(TASK BRIEF) Beneath this task are records; print exactly the stretch of them from the line with "This screenshot has height=473, width=736." through the line with "At what coordinates should I click to accomplish: Select the", both ends included.

(DATA PROVIDED)
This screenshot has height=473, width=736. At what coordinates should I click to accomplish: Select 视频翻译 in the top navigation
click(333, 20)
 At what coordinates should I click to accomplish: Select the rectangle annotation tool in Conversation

...

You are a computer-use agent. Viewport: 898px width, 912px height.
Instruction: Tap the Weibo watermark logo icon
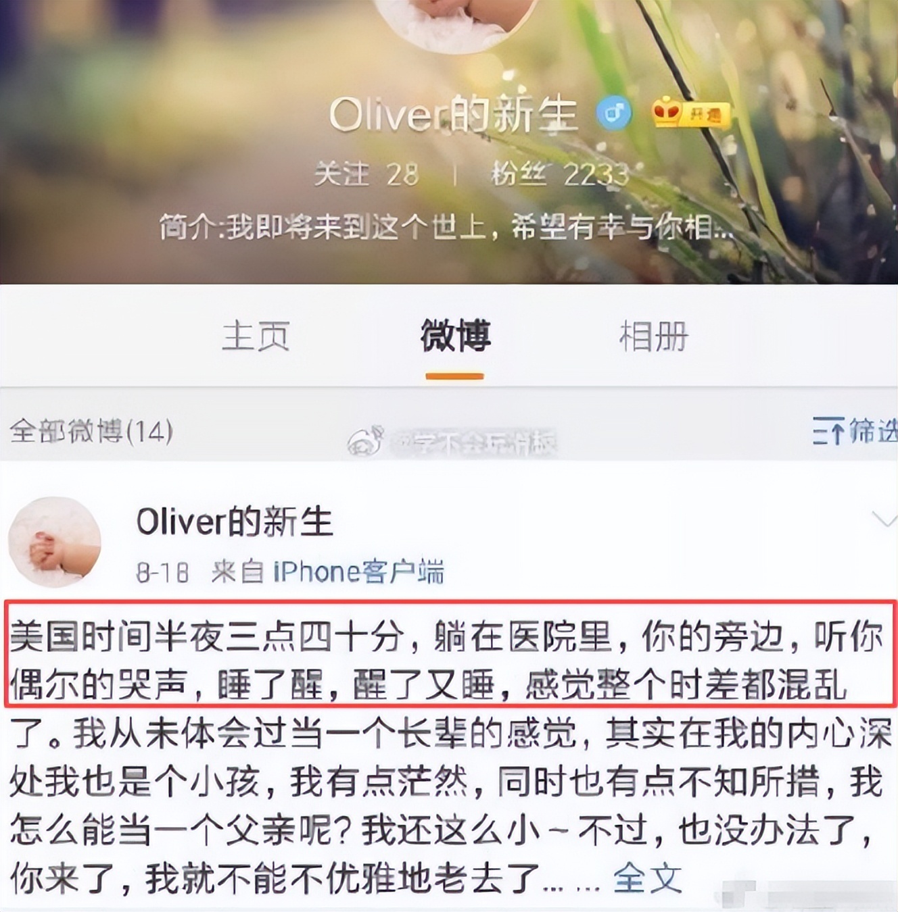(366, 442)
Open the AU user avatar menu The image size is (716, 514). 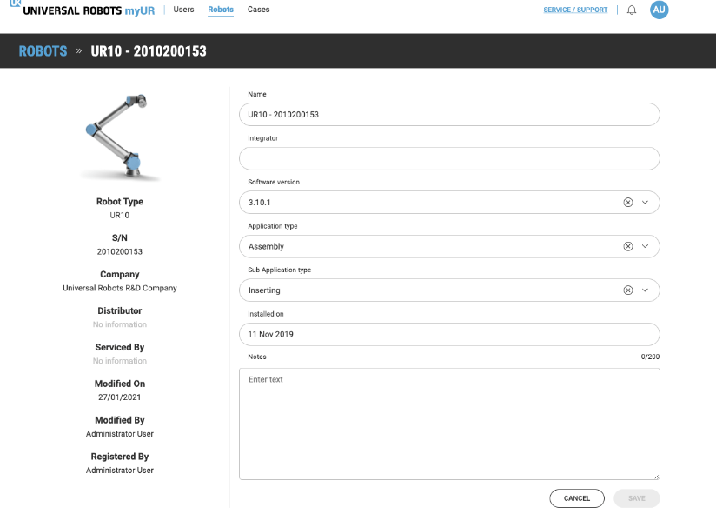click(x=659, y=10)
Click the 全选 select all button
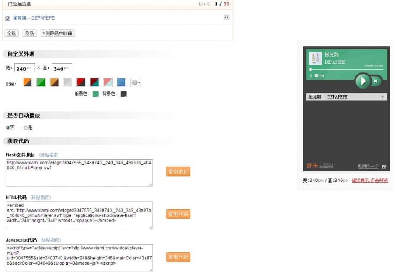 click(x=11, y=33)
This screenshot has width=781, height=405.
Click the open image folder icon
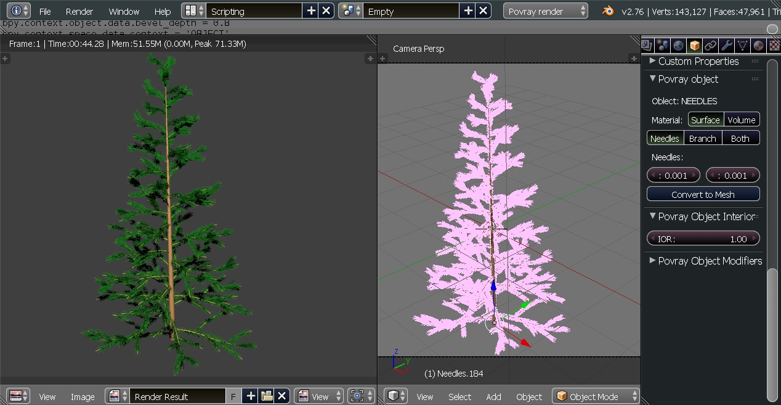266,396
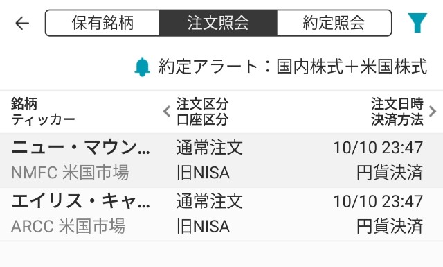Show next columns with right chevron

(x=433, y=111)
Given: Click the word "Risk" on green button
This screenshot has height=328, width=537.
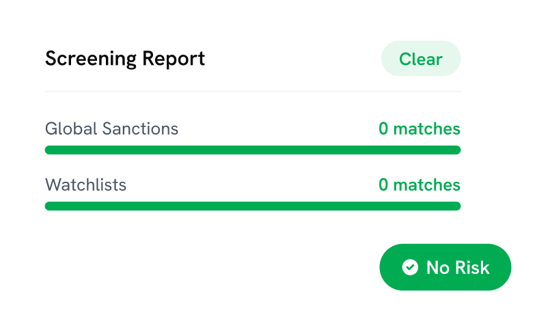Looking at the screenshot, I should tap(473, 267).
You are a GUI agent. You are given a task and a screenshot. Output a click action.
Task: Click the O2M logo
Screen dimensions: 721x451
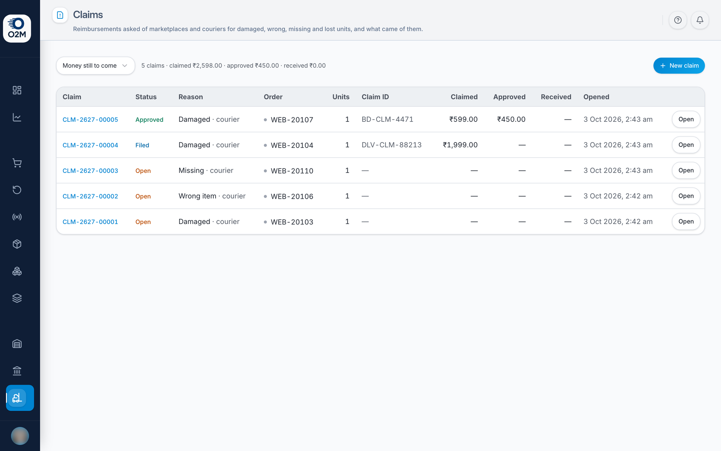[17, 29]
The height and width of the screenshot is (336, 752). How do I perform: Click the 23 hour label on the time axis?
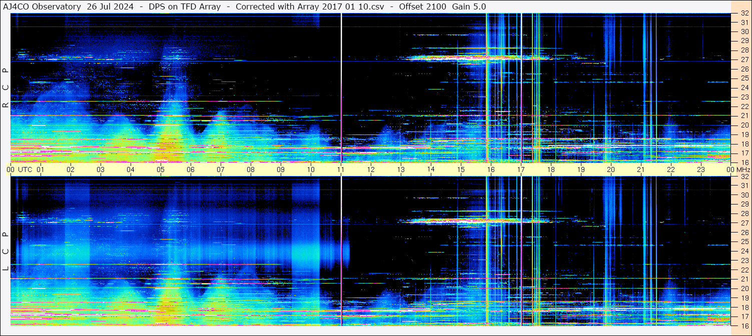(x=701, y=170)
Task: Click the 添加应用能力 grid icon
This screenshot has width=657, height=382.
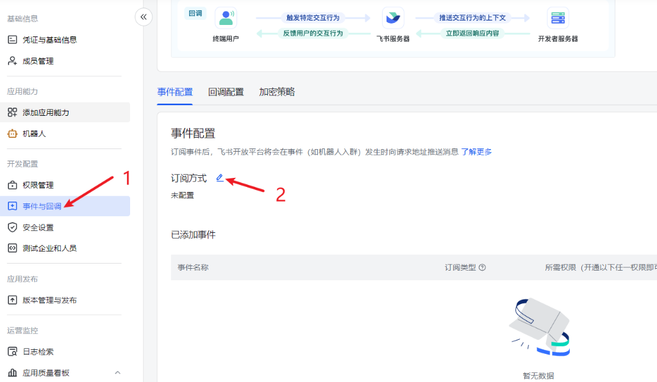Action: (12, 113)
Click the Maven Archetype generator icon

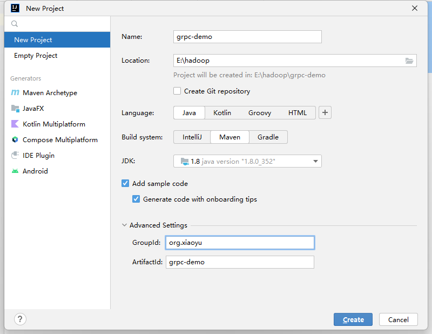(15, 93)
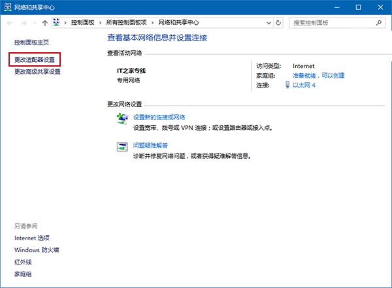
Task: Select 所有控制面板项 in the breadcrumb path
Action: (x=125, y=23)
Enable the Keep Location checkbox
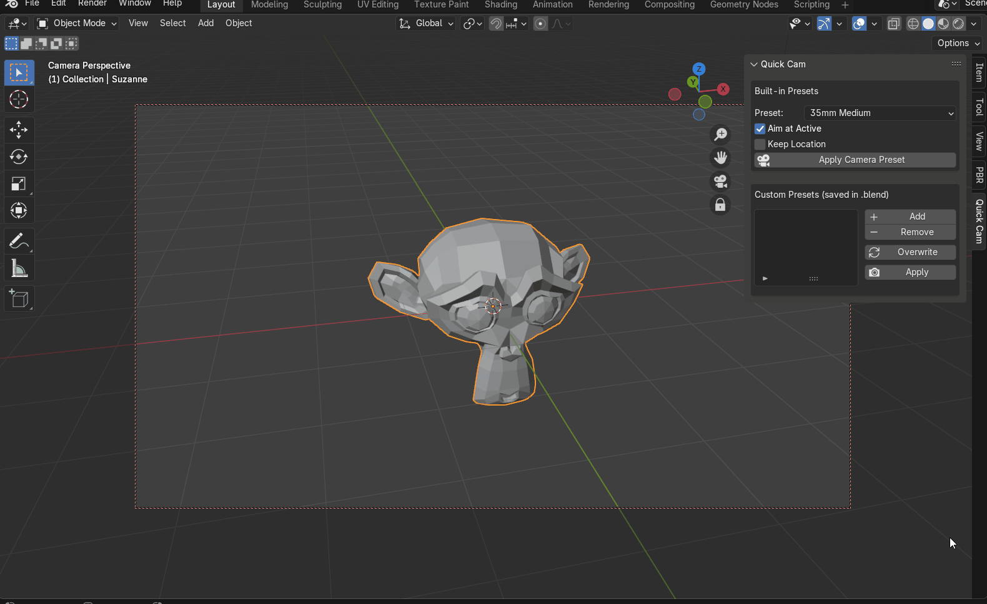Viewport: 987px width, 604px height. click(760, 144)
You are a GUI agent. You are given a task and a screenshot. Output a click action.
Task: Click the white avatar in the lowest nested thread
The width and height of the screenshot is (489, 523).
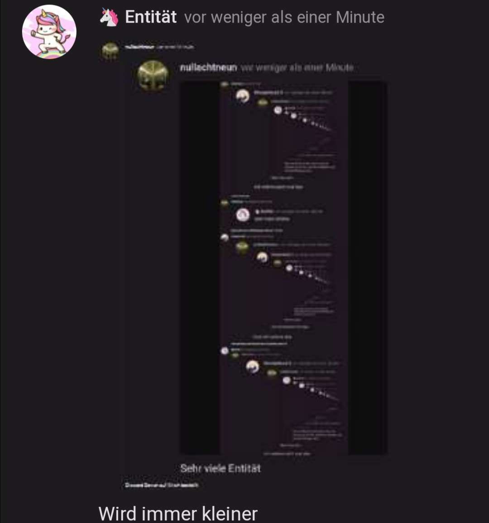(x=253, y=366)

--

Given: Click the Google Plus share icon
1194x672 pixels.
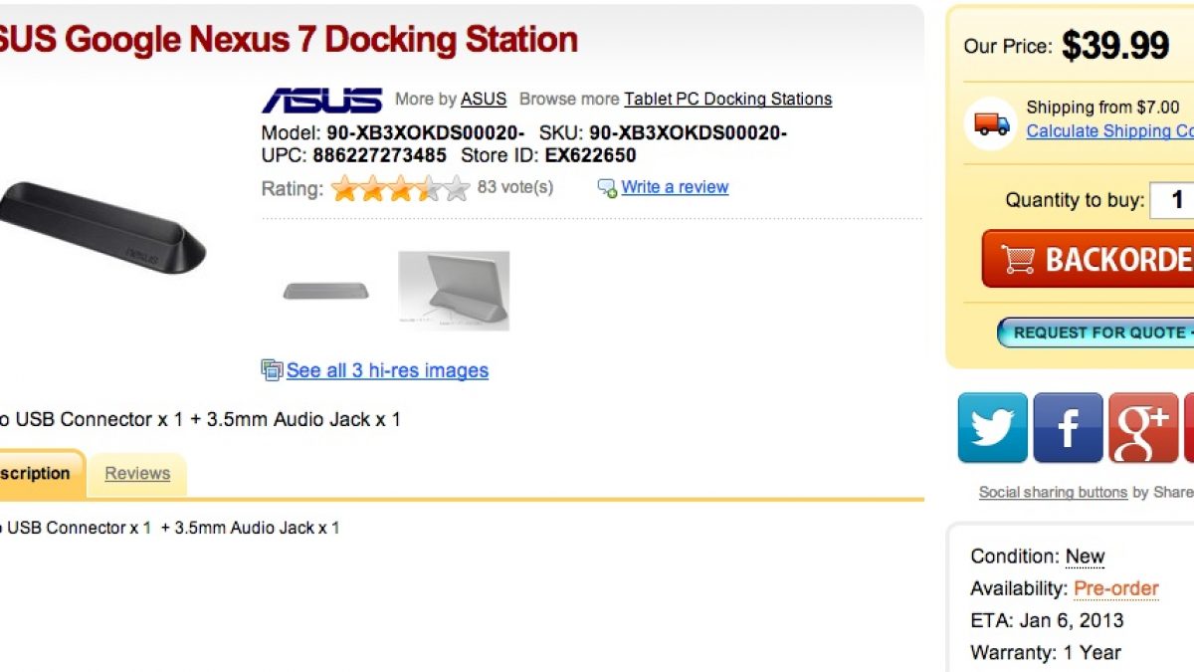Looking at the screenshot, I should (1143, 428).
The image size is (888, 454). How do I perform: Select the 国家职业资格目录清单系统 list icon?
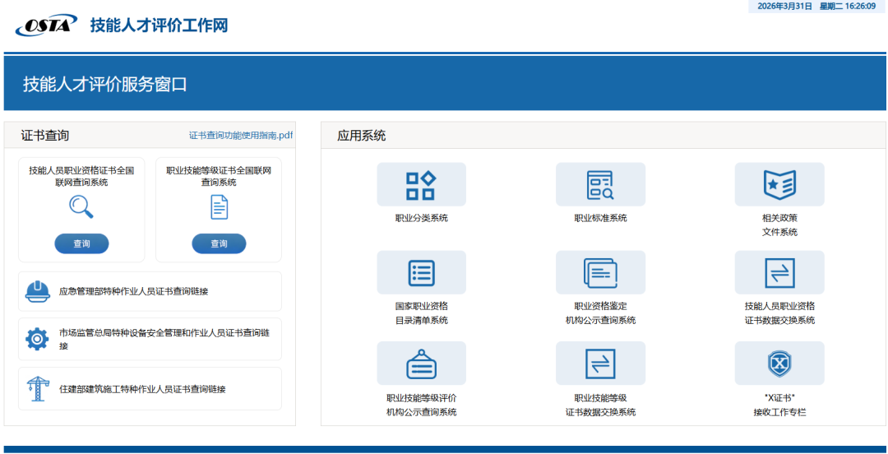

(EXERCISE ANSWER)
This screenshot has height=473, width=736. At what coordinates should I click to accomplish: Select 视频翻译 in the top navigation
click(333, 20)
 At what coordinates should I click to accomplish: Select the rectangle annotation tool in Conversation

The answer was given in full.